# Description of the task
For these records, count the lines containing the word "Open" and respond with the number alone.

# Listed entries

+ + +

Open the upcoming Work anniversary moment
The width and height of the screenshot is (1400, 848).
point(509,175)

+ + +

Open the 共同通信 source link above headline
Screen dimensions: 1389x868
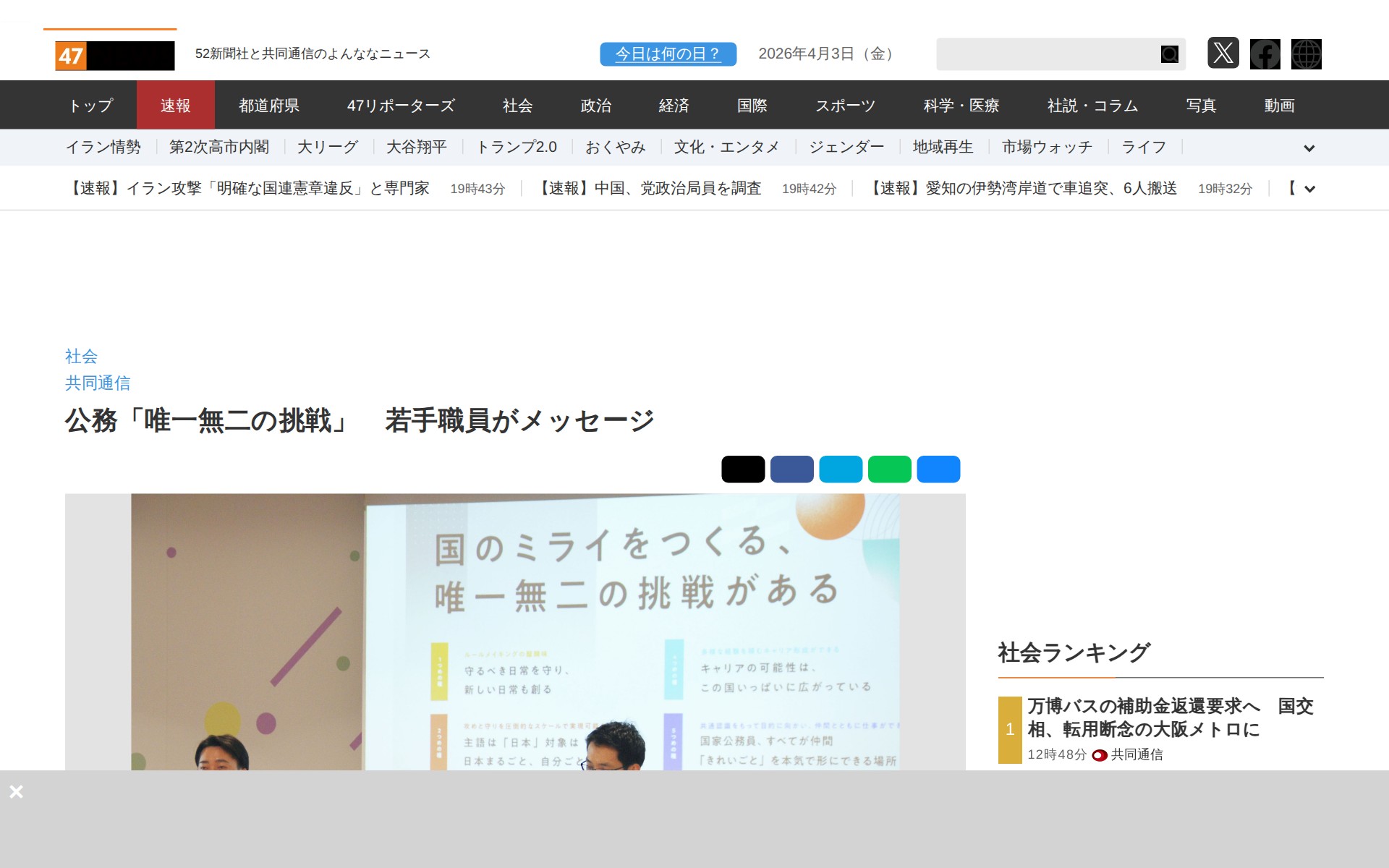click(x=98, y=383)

+ + +

# Final answer
2